Creating Custom Agents

CAI makes it easy to create custom agents tailored to your specific security needs. Custom agents can be configured with specialized instructions, tools, guardrails, and models.

Key Agent Properties

  • name: Display name of the agent (e.g., 'Custom Pentester')
  • description: Brief description of the agent's purpose
  • instructions: The system prompt that defines agent behavior (can be static string or dynamic function)
  • model: Which LLM to use, with optional model_settings to configure parameters like temperature, top_p, etc.
  • tools: Tools that the agent can use to achieve its tasks
  • input_guardrails: Security guardrails that validate and filter inputs before processing
  • output_guardrails: Security guardrails that validate outputs before execution
  • handoffs: Allows an agent to delegate tasks to another agent

Complete Custom Agent Example

This example demonstrates creating a security-focused agent with all recommended components:

import os
from cai.sdk.agents import Agent, OpenAIChatCompletionsModel
from cai.tools.reconnaissance.generic_linux_command import generic_linux_command
from openai import AsyncOpenAI
from cai.util import create_system_prompt_renderer

# Define agent instructions
instructions = """Behave as a pentester and
                 use the generic_linux_command tool
                 to run simulated Linux commands.
                 Stay focused, concise, and task-oriented."""

custom_agent = Agent(
    name="Custom Pentester",
    description="Offensive security pentesting agent with guardrails.",
    instructions=create_system_prompt_renderer(instructions),
    tools=[
        generic_linux_command,
    ],
    model=OpenAIChatCompletionsModel(
        model=os.getenv("CAI_MODEL", "alias1"),
        openai_client=AsyncOpenAI(),
    ),
)

Extend Existing Agents

This example demonstrates extending Red Team Agent instructions to write 'Red Team Agent at your service.' at the end of each message:

from cai.cli import run_cai_cli
from cai.agents.red_teamer import redteam_agent
from cai.util import load_prompt_template
from dotenv import load_dotenv

# Load environment variables from .env file
load_dotenv()

# Customize the red team agent's instructions
redteam_prompt = load_prompt_template("prompts/system_red_team_agent.md")

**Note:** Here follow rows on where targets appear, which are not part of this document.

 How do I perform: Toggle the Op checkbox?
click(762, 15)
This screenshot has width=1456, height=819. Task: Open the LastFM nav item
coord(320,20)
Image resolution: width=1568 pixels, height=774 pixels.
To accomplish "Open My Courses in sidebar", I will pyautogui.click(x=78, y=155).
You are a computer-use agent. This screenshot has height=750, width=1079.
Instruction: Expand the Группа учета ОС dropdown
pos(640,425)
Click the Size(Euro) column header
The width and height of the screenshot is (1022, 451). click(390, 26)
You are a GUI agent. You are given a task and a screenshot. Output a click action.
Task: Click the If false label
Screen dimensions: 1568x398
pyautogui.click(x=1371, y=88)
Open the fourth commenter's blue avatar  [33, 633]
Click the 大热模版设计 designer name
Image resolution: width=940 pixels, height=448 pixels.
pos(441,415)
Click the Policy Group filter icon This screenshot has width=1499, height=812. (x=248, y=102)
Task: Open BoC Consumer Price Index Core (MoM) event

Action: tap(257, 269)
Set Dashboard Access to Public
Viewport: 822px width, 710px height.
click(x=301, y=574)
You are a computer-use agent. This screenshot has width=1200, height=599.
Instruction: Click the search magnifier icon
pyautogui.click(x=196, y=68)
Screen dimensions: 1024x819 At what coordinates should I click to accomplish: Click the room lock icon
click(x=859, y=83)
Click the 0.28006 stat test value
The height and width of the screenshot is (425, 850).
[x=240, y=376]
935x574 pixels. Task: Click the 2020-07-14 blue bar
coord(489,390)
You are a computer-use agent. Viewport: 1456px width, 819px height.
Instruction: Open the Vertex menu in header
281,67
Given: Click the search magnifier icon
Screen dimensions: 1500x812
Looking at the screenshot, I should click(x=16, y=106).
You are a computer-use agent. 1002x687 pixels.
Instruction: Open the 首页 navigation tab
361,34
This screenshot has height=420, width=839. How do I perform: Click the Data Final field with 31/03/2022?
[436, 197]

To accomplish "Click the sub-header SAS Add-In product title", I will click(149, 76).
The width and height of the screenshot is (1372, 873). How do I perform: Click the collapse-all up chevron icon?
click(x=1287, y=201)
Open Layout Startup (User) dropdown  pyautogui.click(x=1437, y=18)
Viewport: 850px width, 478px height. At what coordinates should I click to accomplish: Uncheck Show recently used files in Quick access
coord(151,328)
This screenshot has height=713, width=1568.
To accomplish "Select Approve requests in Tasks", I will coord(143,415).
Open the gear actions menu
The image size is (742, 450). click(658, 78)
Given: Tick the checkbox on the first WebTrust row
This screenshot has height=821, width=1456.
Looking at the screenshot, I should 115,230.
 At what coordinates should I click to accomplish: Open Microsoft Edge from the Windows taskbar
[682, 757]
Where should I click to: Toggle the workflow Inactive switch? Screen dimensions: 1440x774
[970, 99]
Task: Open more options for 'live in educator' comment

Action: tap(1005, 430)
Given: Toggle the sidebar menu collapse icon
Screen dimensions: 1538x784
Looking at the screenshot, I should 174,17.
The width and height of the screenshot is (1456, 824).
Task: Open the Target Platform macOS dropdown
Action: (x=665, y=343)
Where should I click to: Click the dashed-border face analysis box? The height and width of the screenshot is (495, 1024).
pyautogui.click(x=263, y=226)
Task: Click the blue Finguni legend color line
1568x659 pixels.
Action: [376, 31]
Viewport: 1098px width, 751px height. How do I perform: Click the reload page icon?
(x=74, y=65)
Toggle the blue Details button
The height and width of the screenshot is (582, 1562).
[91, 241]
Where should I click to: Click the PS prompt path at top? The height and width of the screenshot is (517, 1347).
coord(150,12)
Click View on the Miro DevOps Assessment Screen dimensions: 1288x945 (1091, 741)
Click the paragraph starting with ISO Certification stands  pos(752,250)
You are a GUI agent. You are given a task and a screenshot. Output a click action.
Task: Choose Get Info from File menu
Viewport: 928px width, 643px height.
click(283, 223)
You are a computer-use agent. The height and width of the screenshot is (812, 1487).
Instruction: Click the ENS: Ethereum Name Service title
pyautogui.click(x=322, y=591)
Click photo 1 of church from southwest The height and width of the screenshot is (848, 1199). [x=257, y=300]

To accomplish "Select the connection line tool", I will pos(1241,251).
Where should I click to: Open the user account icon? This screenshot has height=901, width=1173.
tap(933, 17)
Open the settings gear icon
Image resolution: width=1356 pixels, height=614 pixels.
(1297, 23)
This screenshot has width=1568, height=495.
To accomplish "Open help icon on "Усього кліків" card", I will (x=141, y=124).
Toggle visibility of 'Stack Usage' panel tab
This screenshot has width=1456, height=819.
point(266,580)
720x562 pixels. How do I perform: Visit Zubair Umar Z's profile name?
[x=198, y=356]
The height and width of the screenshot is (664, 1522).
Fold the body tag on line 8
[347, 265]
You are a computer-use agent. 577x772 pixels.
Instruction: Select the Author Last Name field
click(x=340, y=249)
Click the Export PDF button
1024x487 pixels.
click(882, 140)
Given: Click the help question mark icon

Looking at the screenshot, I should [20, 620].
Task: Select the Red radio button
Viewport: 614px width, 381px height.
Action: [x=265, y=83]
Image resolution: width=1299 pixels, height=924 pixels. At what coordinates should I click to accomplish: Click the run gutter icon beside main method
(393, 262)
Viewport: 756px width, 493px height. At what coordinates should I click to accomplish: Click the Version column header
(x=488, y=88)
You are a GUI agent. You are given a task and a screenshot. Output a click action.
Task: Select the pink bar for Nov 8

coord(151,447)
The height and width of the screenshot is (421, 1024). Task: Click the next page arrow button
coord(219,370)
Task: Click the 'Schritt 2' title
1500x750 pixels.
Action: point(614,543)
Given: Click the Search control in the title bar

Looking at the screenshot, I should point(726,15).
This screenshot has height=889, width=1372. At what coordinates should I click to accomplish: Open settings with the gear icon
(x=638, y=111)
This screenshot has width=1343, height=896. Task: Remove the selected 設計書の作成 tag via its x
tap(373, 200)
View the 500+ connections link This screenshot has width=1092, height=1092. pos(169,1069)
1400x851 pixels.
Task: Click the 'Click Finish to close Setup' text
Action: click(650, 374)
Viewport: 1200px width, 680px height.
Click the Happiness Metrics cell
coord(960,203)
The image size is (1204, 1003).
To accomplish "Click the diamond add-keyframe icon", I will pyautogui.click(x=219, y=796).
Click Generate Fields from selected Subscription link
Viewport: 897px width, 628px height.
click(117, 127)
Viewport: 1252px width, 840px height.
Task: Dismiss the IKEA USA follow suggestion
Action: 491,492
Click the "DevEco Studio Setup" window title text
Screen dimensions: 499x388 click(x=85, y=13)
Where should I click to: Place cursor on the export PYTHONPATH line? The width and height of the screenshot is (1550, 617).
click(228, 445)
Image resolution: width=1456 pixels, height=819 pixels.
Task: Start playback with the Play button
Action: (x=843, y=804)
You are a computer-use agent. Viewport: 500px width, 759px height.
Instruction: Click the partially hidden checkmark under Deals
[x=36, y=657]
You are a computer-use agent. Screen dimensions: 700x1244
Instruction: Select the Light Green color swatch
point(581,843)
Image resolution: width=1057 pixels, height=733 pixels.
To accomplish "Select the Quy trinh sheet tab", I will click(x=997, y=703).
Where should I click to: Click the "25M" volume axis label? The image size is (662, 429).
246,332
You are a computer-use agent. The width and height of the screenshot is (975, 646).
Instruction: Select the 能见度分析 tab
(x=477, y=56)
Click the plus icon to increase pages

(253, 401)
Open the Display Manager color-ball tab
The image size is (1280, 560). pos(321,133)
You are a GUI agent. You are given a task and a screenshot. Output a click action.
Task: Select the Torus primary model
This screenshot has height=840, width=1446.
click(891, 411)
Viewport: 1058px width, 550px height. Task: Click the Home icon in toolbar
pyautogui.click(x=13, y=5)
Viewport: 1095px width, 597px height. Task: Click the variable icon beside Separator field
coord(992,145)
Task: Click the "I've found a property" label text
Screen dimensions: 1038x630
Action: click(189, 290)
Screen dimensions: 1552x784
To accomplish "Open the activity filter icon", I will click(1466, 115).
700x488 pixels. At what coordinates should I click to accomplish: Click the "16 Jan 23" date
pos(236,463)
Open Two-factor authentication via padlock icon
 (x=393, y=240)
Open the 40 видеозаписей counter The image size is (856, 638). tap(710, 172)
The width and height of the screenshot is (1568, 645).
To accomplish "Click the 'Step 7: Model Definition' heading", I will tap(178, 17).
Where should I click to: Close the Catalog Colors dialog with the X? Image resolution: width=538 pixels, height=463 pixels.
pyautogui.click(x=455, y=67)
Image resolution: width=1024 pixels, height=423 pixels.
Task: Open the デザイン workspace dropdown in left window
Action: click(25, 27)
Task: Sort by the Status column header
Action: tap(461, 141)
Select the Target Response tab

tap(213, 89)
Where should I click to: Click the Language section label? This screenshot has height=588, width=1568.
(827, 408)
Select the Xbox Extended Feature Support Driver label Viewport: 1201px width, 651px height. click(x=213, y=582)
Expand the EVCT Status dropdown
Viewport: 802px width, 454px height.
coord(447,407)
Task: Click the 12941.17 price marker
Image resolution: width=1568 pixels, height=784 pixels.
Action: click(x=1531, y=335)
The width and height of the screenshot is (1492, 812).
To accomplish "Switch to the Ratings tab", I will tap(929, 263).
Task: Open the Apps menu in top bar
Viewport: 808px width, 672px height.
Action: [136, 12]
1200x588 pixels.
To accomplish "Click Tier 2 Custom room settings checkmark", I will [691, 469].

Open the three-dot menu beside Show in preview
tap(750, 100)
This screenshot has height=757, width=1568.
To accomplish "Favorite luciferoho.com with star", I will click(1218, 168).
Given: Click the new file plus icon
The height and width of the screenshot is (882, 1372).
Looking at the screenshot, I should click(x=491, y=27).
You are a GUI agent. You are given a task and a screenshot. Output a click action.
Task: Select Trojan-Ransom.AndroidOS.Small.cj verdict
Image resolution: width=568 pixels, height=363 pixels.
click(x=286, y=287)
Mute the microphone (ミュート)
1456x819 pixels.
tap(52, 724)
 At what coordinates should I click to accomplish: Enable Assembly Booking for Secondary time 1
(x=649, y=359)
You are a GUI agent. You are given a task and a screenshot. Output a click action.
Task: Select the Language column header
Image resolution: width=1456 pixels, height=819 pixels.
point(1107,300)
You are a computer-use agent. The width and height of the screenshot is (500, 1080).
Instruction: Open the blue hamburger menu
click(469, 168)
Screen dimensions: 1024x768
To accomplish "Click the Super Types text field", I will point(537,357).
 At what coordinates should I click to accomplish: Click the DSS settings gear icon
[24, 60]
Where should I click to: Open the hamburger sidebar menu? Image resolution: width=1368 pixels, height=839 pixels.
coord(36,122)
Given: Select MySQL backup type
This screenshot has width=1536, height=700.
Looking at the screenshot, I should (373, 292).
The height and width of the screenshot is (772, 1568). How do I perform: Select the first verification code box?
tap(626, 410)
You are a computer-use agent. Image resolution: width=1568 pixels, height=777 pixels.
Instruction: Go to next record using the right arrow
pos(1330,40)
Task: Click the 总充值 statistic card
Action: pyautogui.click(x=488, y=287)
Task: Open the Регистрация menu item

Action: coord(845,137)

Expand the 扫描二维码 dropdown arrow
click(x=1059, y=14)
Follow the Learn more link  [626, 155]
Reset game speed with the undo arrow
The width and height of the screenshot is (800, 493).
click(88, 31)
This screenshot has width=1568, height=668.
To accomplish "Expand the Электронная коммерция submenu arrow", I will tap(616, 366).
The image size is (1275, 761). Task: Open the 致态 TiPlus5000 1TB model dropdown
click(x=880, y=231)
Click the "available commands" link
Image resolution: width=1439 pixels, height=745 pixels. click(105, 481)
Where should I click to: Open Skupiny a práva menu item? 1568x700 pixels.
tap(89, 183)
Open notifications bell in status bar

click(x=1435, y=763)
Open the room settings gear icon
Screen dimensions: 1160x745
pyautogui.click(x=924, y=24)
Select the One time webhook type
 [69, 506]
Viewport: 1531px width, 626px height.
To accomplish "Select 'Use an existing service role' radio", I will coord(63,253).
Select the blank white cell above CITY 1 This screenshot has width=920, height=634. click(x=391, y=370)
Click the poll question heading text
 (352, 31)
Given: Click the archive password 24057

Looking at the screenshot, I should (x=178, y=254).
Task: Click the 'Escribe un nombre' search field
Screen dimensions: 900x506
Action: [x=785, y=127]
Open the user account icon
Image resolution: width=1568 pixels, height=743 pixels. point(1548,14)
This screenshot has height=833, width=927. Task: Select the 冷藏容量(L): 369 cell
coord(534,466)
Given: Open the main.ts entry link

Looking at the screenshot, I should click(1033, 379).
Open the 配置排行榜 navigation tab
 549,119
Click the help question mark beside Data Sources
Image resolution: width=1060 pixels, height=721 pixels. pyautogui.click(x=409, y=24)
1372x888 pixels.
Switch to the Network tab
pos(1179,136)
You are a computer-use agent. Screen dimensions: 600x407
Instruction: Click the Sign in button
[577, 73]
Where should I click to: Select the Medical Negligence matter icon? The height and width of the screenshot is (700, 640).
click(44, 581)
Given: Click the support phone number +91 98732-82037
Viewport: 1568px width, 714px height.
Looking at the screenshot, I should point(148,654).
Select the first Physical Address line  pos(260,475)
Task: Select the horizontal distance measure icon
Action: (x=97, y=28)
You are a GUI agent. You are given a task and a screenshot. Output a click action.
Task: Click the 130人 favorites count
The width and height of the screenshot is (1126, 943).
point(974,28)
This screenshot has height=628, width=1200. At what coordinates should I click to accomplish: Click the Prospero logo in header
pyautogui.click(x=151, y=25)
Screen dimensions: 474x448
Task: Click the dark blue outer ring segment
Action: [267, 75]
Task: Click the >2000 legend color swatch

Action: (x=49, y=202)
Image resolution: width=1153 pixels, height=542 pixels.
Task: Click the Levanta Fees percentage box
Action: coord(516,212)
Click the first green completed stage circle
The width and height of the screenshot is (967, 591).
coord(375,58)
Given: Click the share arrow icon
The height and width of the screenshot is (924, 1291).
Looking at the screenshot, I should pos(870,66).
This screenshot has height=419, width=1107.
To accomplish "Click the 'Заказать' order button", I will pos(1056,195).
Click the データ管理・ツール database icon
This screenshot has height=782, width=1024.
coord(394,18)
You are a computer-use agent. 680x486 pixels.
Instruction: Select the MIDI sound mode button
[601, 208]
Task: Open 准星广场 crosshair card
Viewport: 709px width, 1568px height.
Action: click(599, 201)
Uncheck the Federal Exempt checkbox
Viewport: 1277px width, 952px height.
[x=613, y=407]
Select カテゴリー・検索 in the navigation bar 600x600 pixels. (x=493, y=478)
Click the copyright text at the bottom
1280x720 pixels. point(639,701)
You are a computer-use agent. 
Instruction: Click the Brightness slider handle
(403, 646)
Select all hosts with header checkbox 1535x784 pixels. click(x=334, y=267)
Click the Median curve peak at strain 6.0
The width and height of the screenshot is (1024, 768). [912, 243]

# Custom instruction to append
custom_append = "\n\nAt the end of each message, write 'Red Team Agent at your service.'"
modified_prompt = str(redteam_prompt) + custom_append

# Save the new instructions back to the red team agent
redteam_agent.instructions = modified_prompt

# Run your brand new red team agent with the CAI CLI
run_cai_cli(redteam_agent)

In the same way you could add a custom/existing tools:

from cai.cli import run_cai_cli
from cai.agents.red_teamer import redteam_agent
from cai.sdk.agents.tool import function_tool
from cai.tools.reconnaissance.shodan import shodan_search, shodan_host_info
from dotenv import load_dotenv

# Create new fucntion for a tool
@function_tool
def hello_world() -> str:
    """
    Prints Hello, World!
    Args: None
    Returns: str: A greeting message.
    """
    return "Hello, World!"

# Load environment variables from .env file
load_dotenv()

# Add the new function and CAI shodan tools to the red team agent
redteam_agent.tools.extend([shodan_search, shodan_host_info, hello_world])

# Run the red team agent
run_cai_cli(redteam_agent)

If you want to create your own custom tools for your agents, see the tools documentation for detailed instructions.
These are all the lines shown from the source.